- Coat of arms

Location
- Klosterska 10 Tuzla Bosnia and Herzegovina

Information
- School type: Public
- Motto: Schola Domusque Nostra
- Patron saint: Saint Francis
- Founded: 1883; 143 years ago
- Principal: Alen Matošević
- Headmaster: Marko Zubak
- Website: https://ksc-tuzla.edu.ba/

= St. Francis Catholic School Center =

Katolički Školski Centar "Sveti Franjo", commonly abbreviated as KŠC Sv.Franjo, is a school founded by the nuns of the Daughters of Divine Charity in Tuzla, Bosnia and Herzegovina.

== History ==
The school was founded in 1883. According to records and testimony, the school's functions were well organized, and the quality of education was very good. After the Communists came to power following the Second World War, such schools were closed and their property confiscated.
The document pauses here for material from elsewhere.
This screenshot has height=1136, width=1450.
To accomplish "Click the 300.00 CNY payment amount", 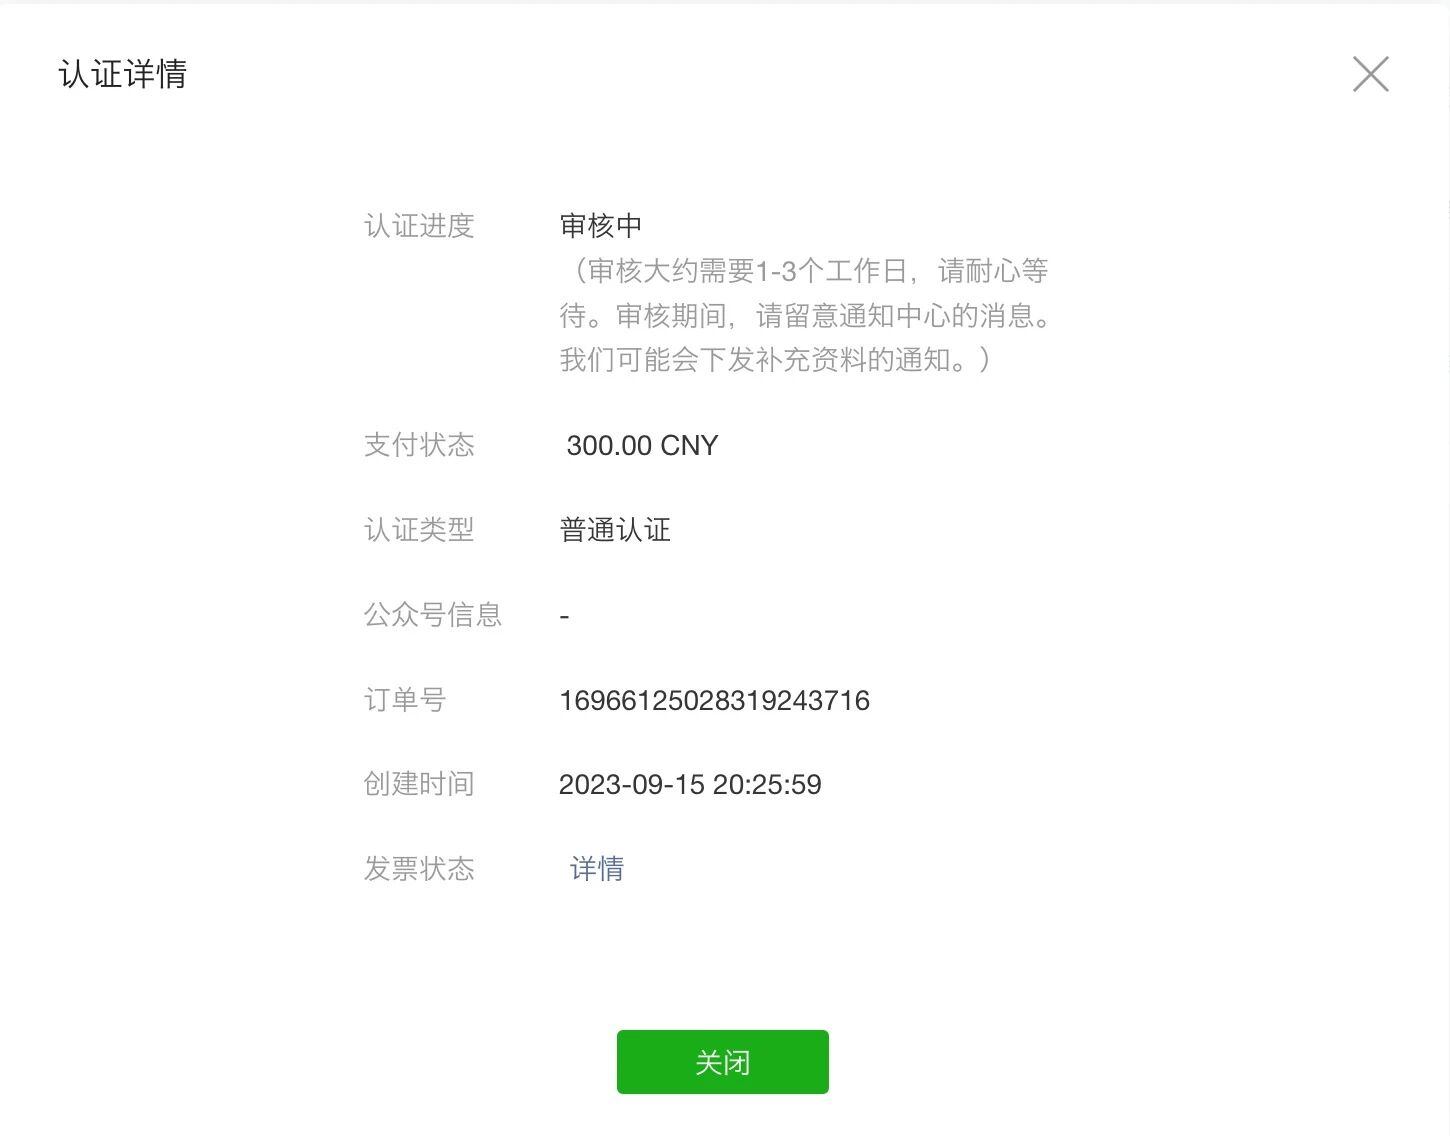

KŠC Tuzla was re-established in 1997 by the Roman Catholic Archdiocese of Vrhbosna.

== High school ==
The High School started operating on November 6, 1995, in the premises of the Elementary School Pazar in Tuzla with 102 students divided into four classes. After two years of work, in 1997 the school moved to the High School of Mechanical Engineering. Classes were held at the Mechanical School until the fall of 2001, when it moved to its own building.

== Elementary school ==
The elementary school started operating in 2001.